Start of Dataset content

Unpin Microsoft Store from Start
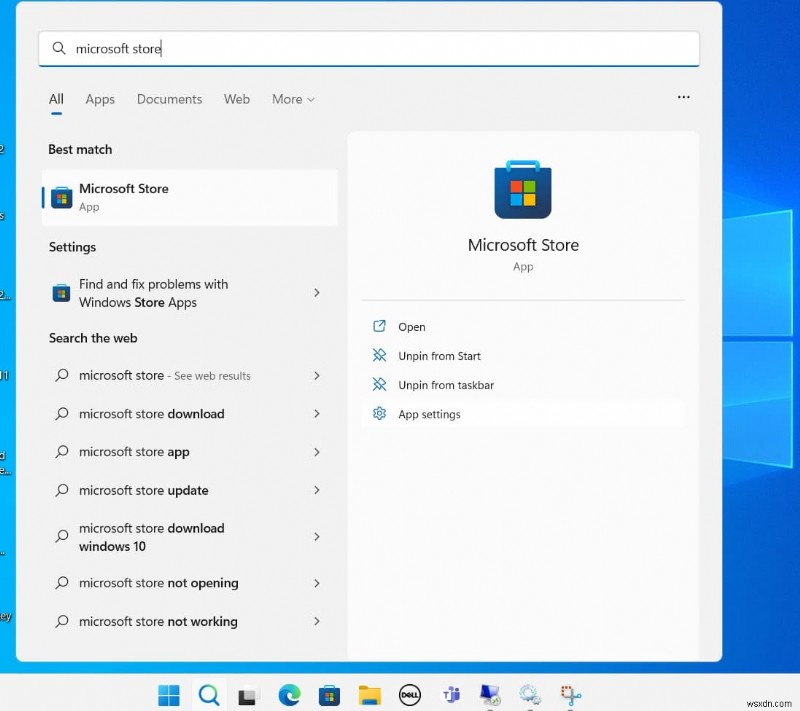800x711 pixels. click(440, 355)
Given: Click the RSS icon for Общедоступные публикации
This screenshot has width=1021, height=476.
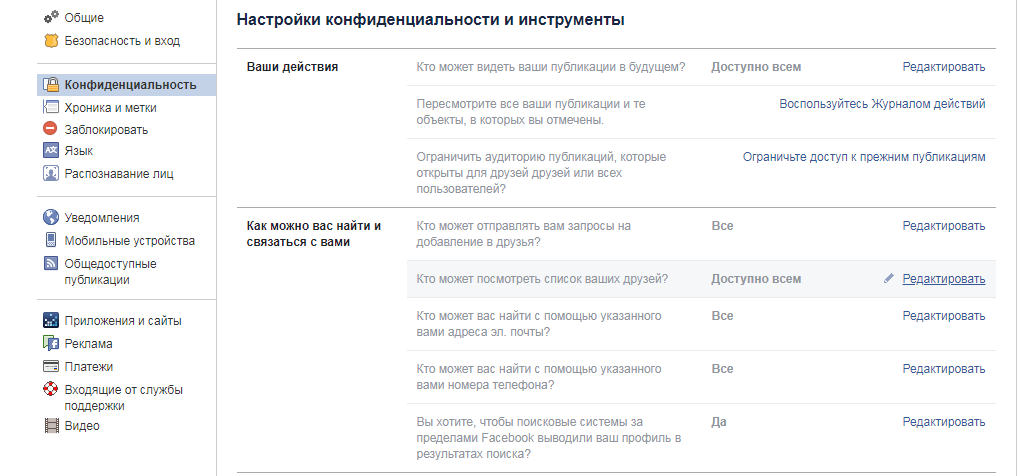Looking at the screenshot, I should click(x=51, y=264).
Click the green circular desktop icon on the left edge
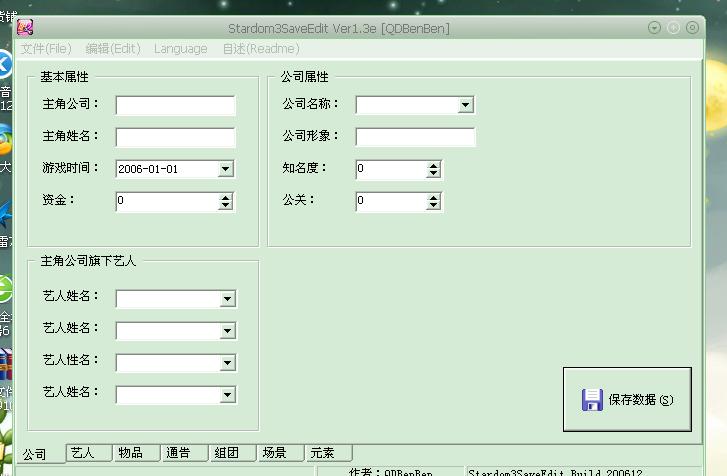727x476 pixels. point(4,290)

End of Dataset content
Start of Dataset content

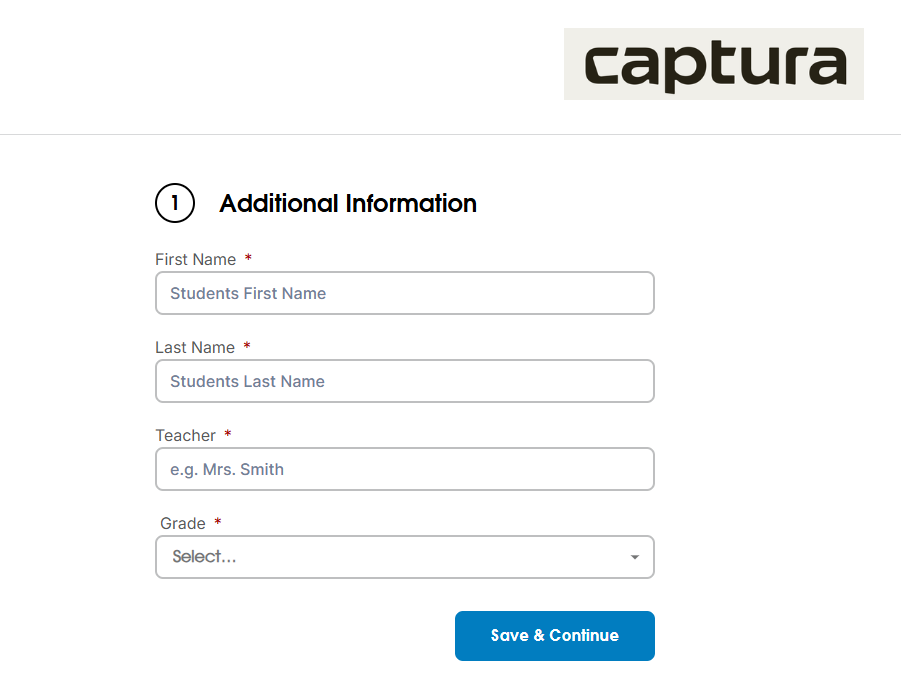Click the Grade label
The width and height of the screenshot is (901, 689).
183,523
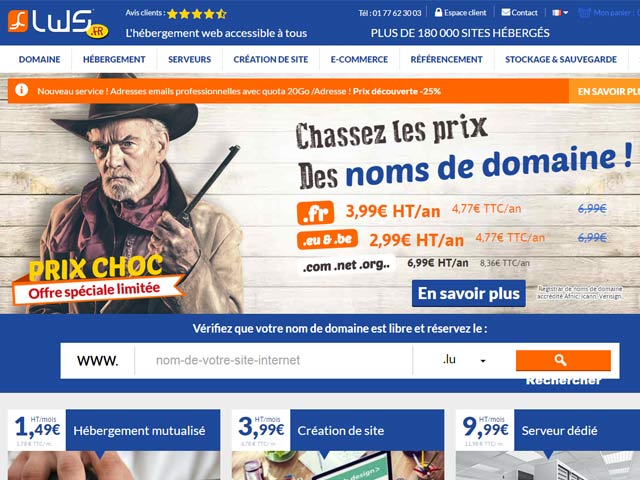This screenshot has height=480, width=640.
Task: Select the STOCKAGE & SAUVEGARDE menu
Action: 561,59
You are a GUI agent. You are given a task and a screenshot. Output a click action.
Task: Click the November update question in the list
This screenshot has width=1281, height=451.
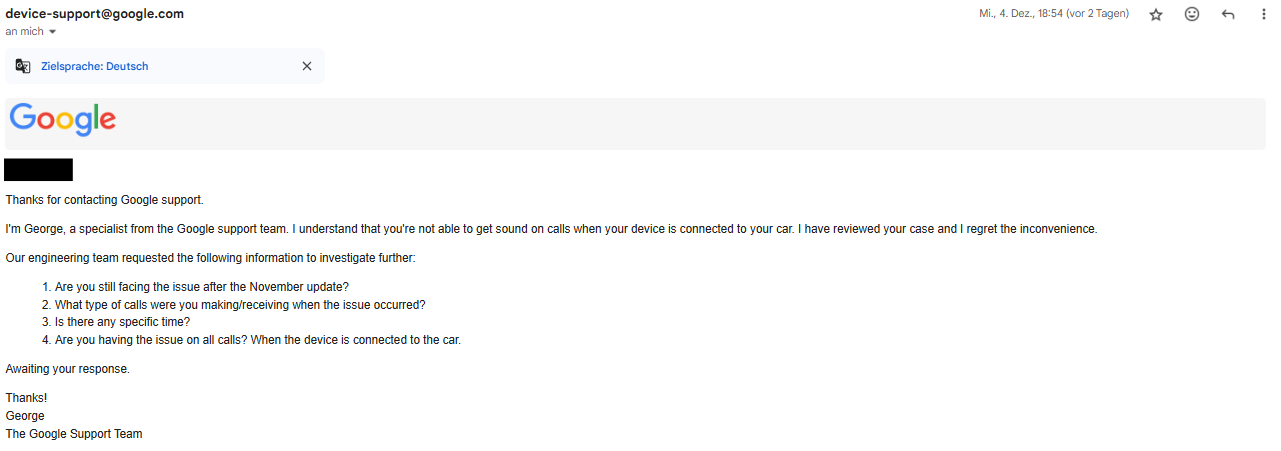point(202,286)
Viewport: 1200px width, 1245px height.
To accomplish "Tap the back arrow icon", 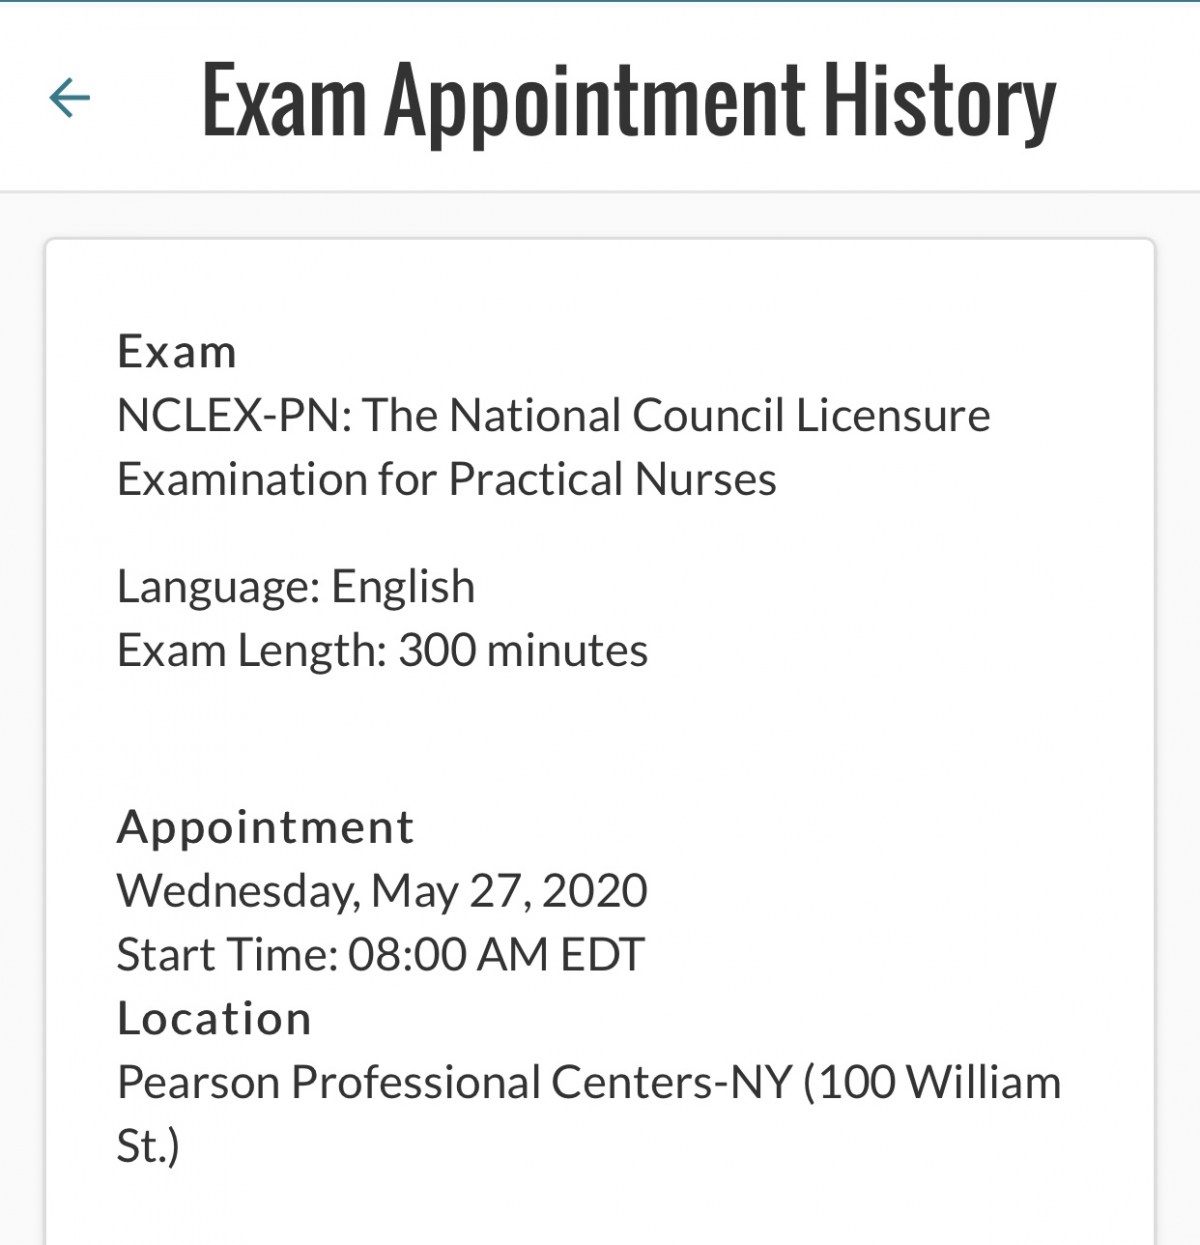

End of Dataset content

• [Job] Turn everything in the listing from the line containing "Unpin Microsoft Store from Start" down to the line containing "727x476 pixels. point(4,290)" into a two-column CSV headed input and output. Give one row per input paired with its output, put each in a quoted field with line breaks replaced by spaces, and leave the pictures out.

• [Finished exercise]
input,output
"Unpin Microsoft Store from Start","800x711 pixels. click(440, 355)"
"Given: Click the RSS icon for Общедоступные публикации This screenshot has width=1021, height=476.","Looking at the screenshot, I should click(x=51, y=264)."
"Click the green circular desktop icon on the left edge","727x476 pixels. point(4,290)"